A sedative approved for veterinarians to use on large animals, xylazine is playing an increasing role in street drug use and opioid overdose deaths across the country.
People who use or inject the drug go on to develop open skin sores, infections, and necrotic tissue that in some cases requires amputation.
Local and national health officials say they’re working to increase a sense of urgency around the problem and locate additional funding that can be used for services like wound care vans and xylazine test strips in Philadelphia.
Gupta, director of the White House Office of National Drug Control Policy, said treatment providers in Philadelphia are ahead of the curve in terms of addressing this issue.
“You’re leading the way in developing management protocols, managing people and their complications and saving lives,” he said. “This helps guide our national response.”
Xylazine, known as “tranq,” is not an opioid, but it’s often used with opioid substances like fentanyl to reportedly prolong the high.
About 90% of street opioid drug samples collected in Philadelphia in 2021 contained xylazine, according to city data.
Philadelphia harm reduction organizations and addiction medicine experts are running many of the response programs and services in the city’s hardest hit communities, including Kensington.
Earlier this month, the Biden administration designated xylazine – when mixed with fentanyl – as an emerging threat to the United States. The drug has appeared in street use before, but more dramatically in recent years.
Gupta said the proactive designation step could help focus efforts on identifying where xylazine is coming from and how it gets into street drug supplies in Philadelphia and other communities.
“We’re working right now to figure out whether [the xylazine] that is ending up mixed in with fentanyl is part of diversion from manufacturers, and whether they are from United States or from China,” or if it’s a complex combination of factors driving the illicit supply chain, Gupta said.
Philadelphia Department of Public Health Commissioner Dr. Cheryl Bettigole said the city is working with the Center for Forensic Science Research and Education in Willow Grove, Montgomery County, to do more in depth xylazine testing on local street drug samples.
On the clinical front, Bettigole said a new inpatient collaborative of health providers at hospitals across the city meets regularly to improve diagnosis and treatment plans for people who come to emergency departments and health facilities with xylazine-related wounds.
Because most substance use treatment programs do not admit people if they have open wounds, Bettigole said the city and other experts are looking at other options for this subset of people.
Pennsylvania Gov. Josh Shapiro announced this week that the state will classify xylazine as a schedule III substance under the commonwealth’s Controlled Substances, Drugs, Device, and Cosmetic Act.

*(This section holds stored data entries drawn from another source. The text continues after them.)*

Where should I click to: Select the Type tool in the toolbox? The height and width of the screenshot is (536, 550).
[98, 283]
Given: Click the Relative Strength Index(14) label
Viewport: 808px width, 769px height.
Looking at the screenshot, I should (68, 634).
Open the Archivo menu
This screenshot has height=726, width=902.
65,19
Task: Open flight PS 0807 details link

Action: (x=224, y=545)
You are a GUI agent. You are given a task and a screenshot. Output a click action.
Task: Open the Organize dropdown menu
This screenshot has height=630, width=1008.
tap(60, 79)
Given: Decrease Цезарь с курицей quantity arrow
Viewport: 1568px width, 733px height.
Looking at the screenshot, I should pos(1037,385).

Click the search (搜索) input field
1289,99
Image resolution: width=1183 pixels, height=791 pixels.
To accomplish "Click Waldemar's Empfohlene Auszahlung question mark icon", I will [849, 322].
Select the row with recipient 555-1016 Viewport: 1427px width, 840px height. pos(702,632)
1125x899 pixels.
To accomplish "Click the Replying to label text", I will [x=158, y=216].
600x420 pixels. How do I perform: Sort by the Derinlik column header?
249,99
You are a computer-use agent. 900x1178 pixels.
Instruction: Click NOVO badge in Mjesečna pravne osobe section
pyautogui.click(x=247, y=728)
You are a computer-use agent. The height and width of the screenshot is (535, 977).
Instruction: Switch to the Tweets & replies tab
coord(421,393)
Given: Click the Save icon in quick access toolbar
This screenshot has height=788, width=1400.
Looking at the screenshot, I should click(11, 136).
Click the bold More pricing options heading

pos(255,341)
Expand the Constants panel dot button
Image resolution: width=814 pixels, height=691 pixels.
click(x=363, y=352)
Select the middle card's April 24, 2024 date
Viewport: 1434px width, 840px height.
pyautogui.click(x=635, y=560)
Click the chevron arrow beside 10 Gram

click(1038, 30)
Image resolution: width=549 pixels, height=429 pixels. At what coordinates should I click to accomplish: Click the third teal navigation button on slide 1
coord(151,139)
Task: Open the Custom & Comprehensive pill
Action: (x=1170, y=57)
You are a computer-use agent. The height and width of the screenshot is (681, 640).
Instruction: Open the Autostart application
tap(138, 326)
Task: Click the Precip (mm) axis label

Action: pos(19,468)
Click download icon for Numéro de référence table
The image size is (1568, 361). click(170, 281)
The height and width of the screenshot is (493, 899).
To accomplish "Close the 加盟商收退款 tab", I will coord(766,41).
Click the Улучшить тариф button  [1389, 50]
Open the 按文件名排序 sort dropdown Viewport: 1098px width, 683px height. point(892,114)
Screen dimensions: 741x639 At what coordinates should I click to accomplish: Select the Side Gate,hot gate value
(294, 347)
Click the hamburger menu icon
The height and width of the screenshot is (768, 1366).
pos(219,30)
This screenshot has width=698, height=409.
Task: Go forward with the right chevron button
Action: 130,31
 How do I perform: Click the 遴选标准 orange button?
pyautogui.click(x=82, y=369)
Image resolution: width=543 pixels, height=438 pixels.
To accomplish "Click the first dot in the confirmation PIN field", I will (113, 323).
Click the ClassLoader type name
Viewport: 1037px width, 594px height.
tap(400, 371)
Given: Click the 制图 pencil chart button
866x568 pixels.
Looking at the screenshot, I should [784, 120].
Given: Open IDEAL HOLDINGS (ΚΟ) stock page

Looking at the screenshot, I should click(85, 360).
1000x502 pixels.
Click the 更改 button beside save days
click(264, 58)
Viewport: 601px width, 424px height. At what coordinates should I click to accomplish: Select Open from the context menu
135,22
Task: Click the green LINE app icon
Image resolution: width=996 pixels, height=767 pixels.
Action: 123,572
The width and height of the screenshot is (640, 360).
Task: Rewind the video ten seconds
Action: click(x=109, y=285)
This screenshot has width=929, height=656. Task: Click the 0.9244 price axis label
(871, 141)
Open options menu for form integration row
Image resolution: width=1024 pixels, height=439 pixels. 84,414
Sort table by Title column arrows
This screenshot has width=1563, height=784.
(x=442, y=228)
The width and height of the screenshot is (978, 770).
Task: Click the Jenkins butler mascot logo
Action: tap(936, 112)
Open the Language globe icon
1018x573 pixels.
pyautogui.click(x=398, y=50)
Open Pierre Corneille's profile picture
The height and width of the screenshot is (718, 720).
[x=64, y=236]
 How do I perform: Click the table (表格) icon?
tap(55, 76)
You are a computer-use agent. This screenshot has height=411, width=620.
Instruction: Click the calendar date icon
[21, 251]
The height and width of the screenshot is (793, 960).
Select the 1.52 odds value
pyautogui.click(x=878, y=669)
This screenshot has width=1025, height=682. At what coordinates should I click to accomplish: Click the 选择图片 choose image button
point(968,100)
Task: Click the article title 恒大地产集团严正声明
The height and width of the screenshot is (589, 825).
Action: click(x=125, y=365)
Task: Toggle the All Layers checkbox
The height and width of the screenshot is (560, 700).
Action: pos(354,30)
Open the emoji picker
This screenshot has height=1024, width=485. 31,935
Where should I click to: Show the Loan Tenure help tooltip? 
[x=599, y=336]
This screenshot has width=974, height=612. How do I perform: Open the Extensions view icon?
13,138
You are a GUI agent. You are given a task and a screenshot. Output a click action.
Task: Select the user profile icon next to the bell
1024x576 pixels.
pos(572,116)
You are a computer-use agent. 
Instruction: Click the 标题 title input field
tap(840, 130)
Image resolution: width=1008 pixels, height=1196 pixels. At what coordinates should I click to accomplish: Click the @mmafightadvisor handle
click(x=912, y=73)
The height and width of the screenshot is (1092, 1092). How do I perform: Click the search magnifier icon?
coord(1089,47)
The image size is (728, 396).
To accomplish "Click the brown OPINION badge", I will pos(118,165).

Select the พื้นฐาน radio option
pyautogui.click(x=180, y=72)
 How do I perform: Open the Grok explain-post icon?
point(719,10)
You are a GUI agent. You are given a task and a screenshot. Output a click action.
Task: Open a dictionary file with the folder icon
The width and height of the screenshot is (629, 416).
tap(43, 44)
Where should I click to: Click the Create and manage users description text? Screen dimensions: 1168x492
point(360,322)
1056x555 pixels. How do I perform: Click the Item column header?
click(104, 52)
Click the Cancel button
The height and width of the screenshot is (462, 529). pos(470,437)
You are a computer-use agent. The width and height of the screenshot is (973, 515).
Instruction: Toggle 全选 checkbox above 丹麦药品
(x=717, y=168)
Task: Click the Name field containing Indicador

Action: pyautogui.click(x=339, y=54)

“Making xylazine a schedule III drug places tighter control, security, and recordkeeping on legitimate users and sellers to keep it out of the illicit drug supply,” Dr. Latika Davis-Jones, Acting Secretary of the Pennsylvania Department of Drug and Alcohol Programs, said.
The change is expected to take effect next month. Philadelphia health officials said it’s one more tool they can use to counter the spread of the drug.